Questo, tuttavia, non sembra essere sufficiente per spiegare la crisi degli NFT. Per molti osservatori il rischio bolla è abbastanza evidente. Il mercato è cresciuto in maniera sproporzionata e troppo in fretta, diventando insostenibile nel lungo periodo anche in relazione ad un numero di investitori al di sotto della aspettative. Secondo Chainalysis, una società d’analisi che si occupa di criptovalute, per 9,2 milioni di NFT venduti fino allo scorso aprile, i compratori sono stati 1,8 milioni: circa cinque NFT per ogni acquirente. (fonte ilpost.it)

Il secondo motivo riguarda invece la mancanza di trasparenza e sicurezza nelle operazioni: due fattori, questi, che coinvolgono le cryptovalute stesse.

Bitcoin logo with binary numbers code and network on a dark background.

Il caso più eclatante si è verificato con il progetto Otherside, un “metaverso per NFT”. Per sostenere gli acquisti all’interno di questa realtà virtuale, Yuga Labs ha creato la cryptovaluta ApeCoin. Le prime operazioni di vendita sono iniziate il 30 aprile scorso e l’esordio è stato ottimo, a dimostrazione che la guerra c’entra limitatamente con i problemi del mercato NFT.

Ben presto, però, è emerso che Ethereum, la blockchain usata da Yuga Labs, prevede il pagamento di una “gas fee” destinata ai miner, ovvero ai gestori dei computer che rendono valide la transazioni. La commissione non è fissa ma aumenta in rapporto al traffico registrato nel network. Morale: il picco di acquisti con ApeCoin ha fatto schizzare in alto la gas fee, al punto che un utente ha dovuto pagare 45mila dollari per un NFT che ne valeva appena 5mila!

In mezzo a tutto questo caos si sono inseriti hacker e bot che hanno ripulito i portafogli digitali di tante persone collegate alla piattaforma.

Inevitabile l’effetto a catena tra le cryptovalute, quasi tutte hanno perso molto valore.
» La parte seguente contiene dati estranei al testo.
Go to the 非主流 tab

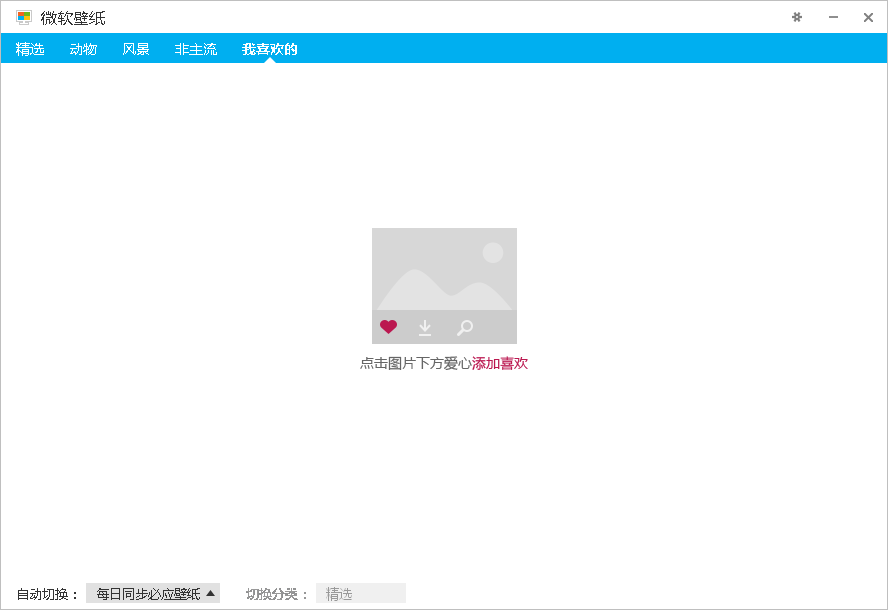point(196,49)
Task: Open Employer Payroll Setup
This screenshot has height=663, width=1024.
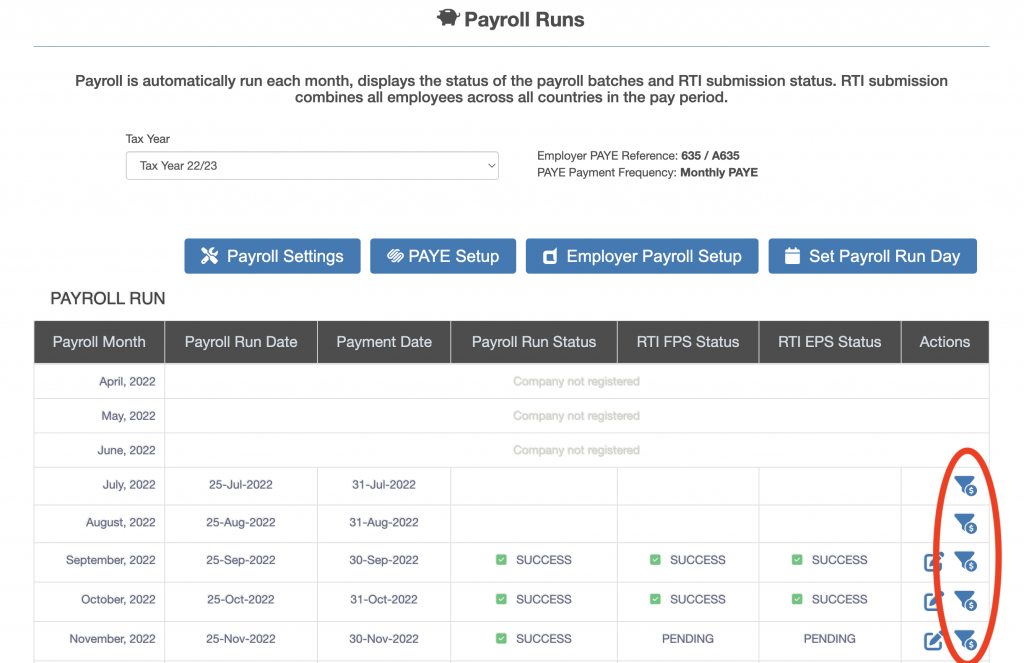Action: [x=641, y=256]
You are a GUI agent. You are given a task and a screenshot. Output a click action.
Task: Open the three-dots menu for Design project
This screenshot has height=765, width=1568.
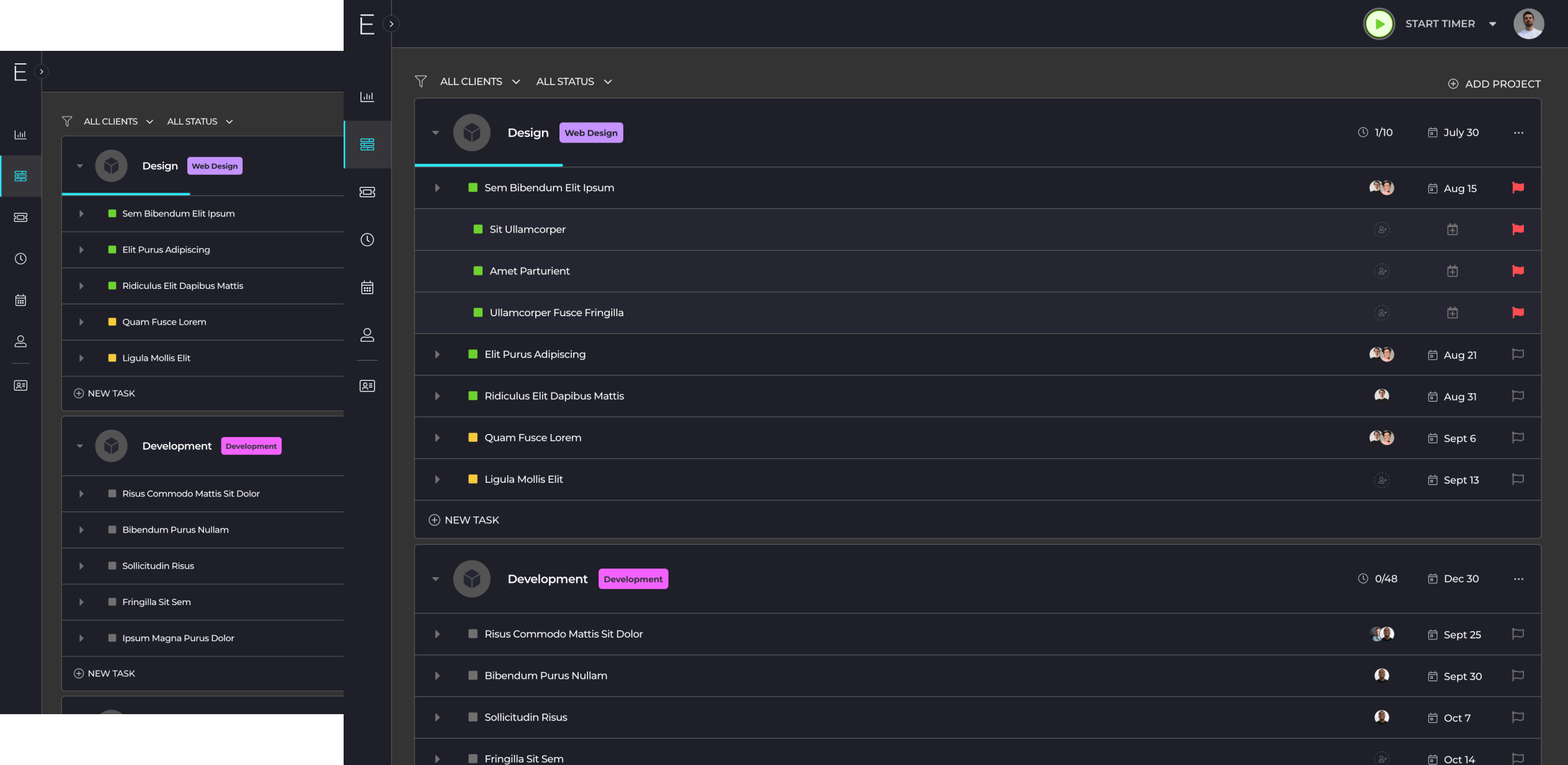pos(1518,133)
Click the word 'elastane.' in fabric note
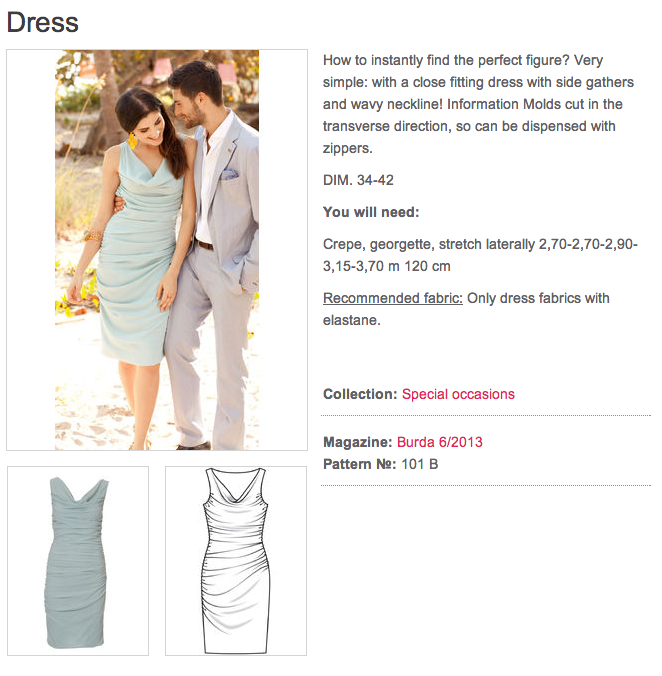662x676 pixels. pyautogui.click(x=352, y=320)
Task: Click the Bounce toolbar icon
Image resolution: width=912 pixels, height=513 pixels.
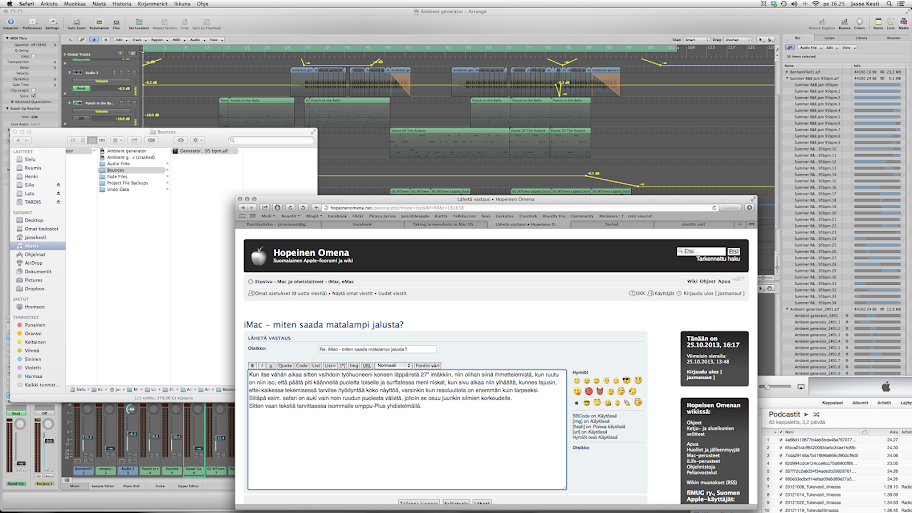Action: point(844,23)
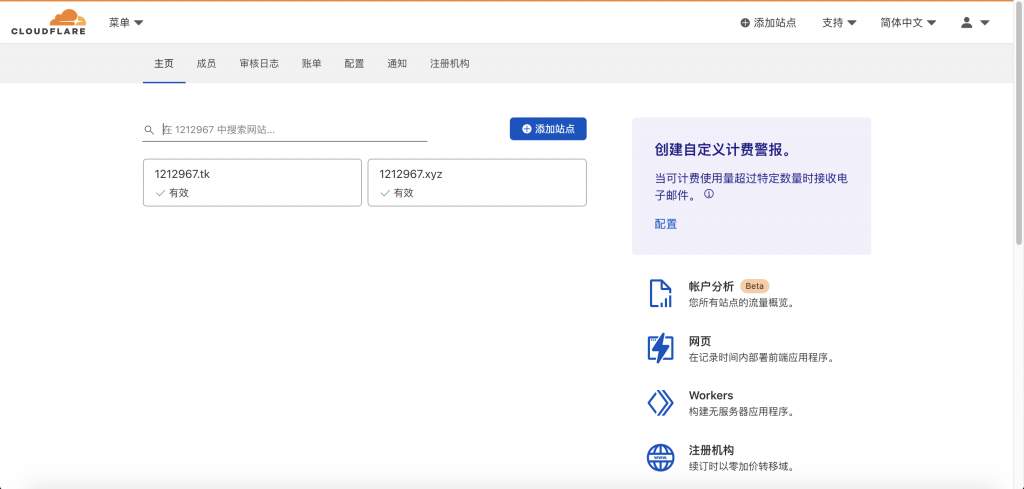The width and height of the screenshot is (1024, 489).
Task: Click 添加站点 in the top header
Action: coord(768,22)
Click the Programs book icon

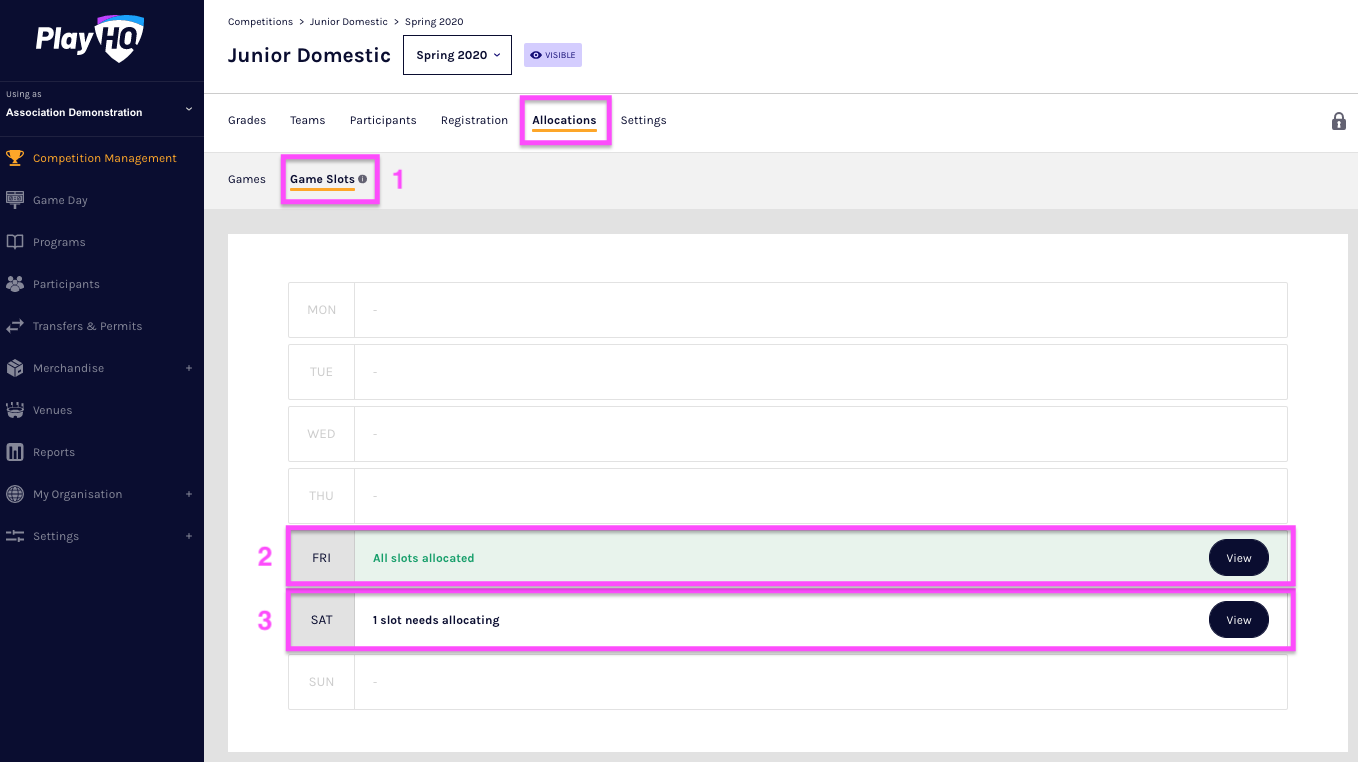(15, 242)
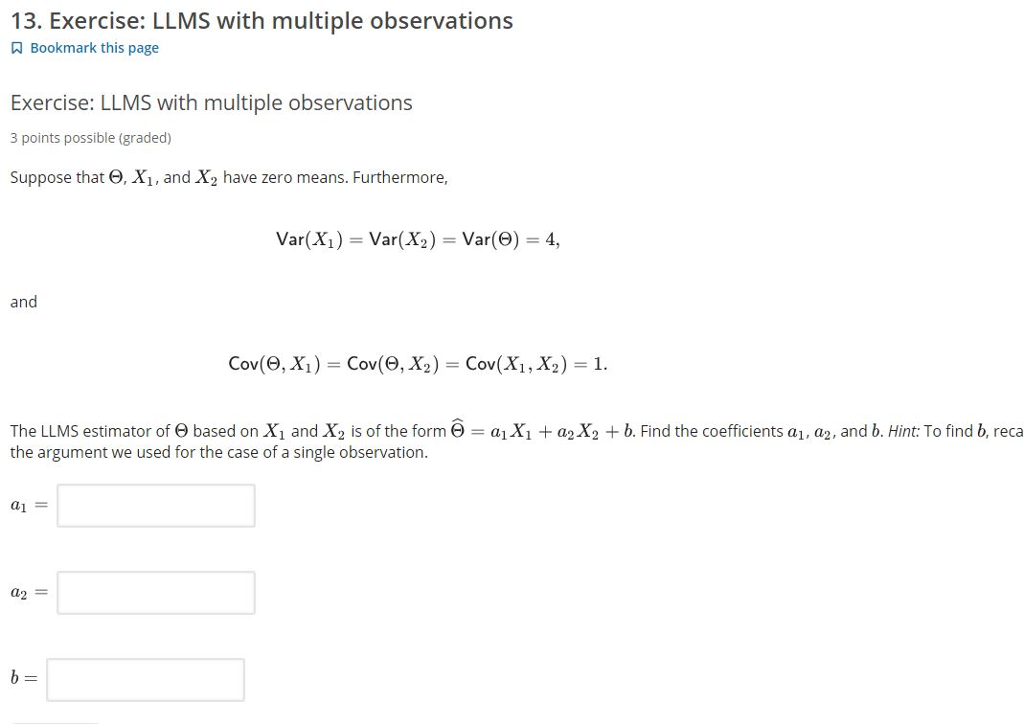Click the b coefficient answer box
Screen dimensions: 1024x724
click(145, 679)
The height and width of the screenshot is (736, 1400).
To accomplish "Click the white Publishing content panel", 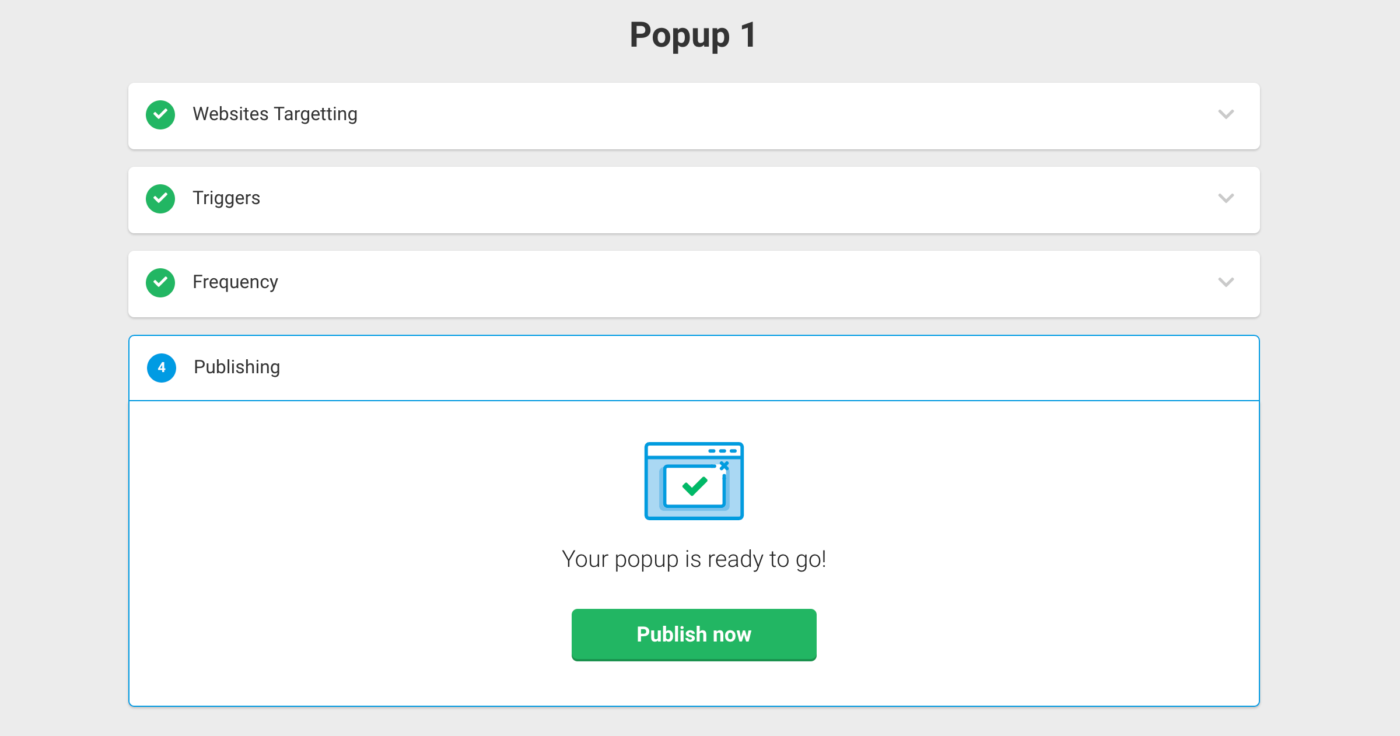I will pyautogui.click(x=694, y=553).
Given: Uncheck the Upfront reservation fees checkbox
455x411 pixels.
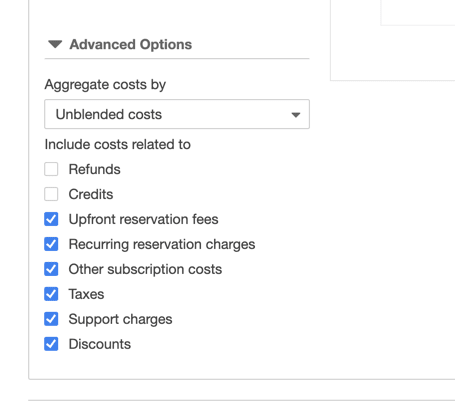Looking at the screenshot, I should pos(51,219).
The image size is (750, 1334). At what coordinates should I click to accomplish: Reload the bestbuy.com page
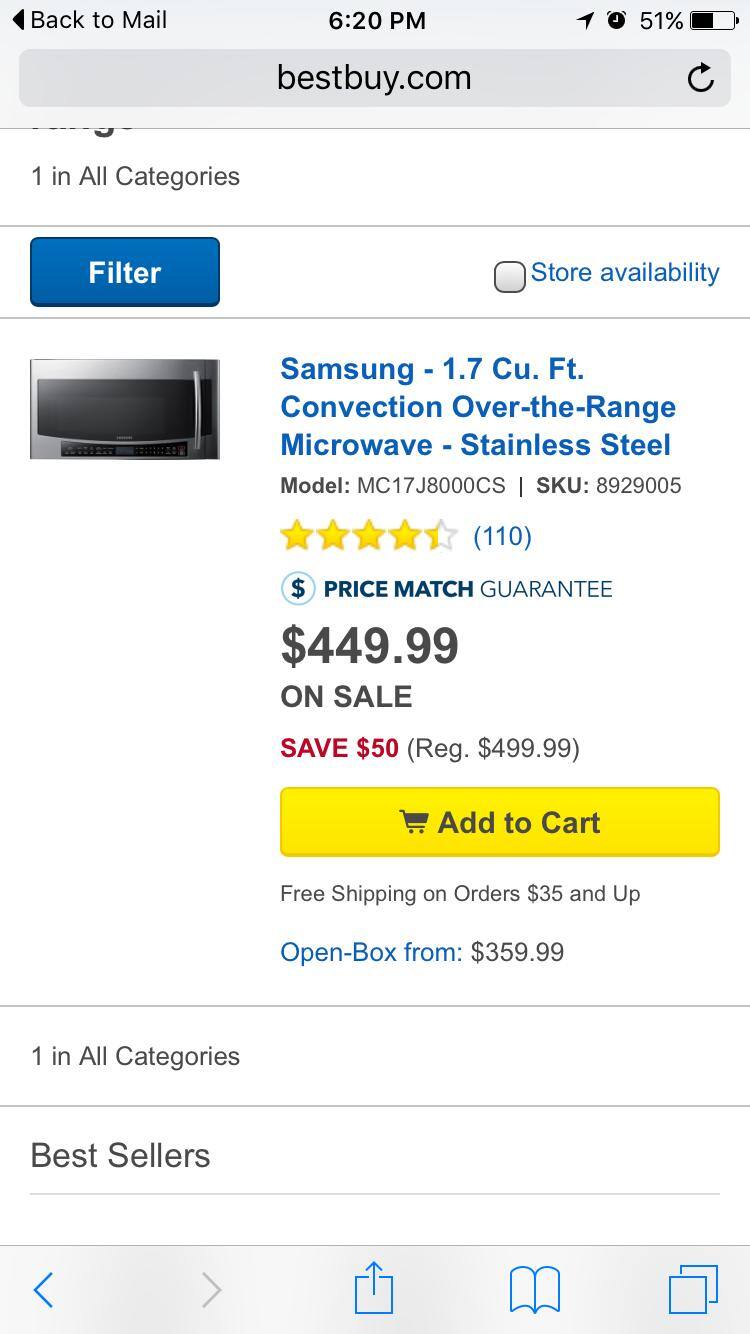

Il Bitcoin è sceso del 54%, le stablecoin più famose (Terra, USDC e Tether) hanno perso l’aggancio con gli asset reali (valute soprattutto).

Questi scossoni sembrano confermare che il crollo degli NFT è legato principalmente a dinamiche interne piuttosto che a cause esterne e contingenti (la guerra in Ucraina). Dinamiche che sono proprie dell’intero sistema delle cryptovalute dove si è spinto troppo, con pochissimi controlli e tutele da parte dell’economia reale.

Non è un caso che i più pessimisti parlino di somiglianze con la crisi finanziaria del 2008, iniziata con il problema dei mutui americani e terminata con il collasso di buona parte dell’economia mondiale. Gli NFT potrebbero essere solo un’avvisaglia di una crisi ben più ampia all’interno dell’economia virtuale.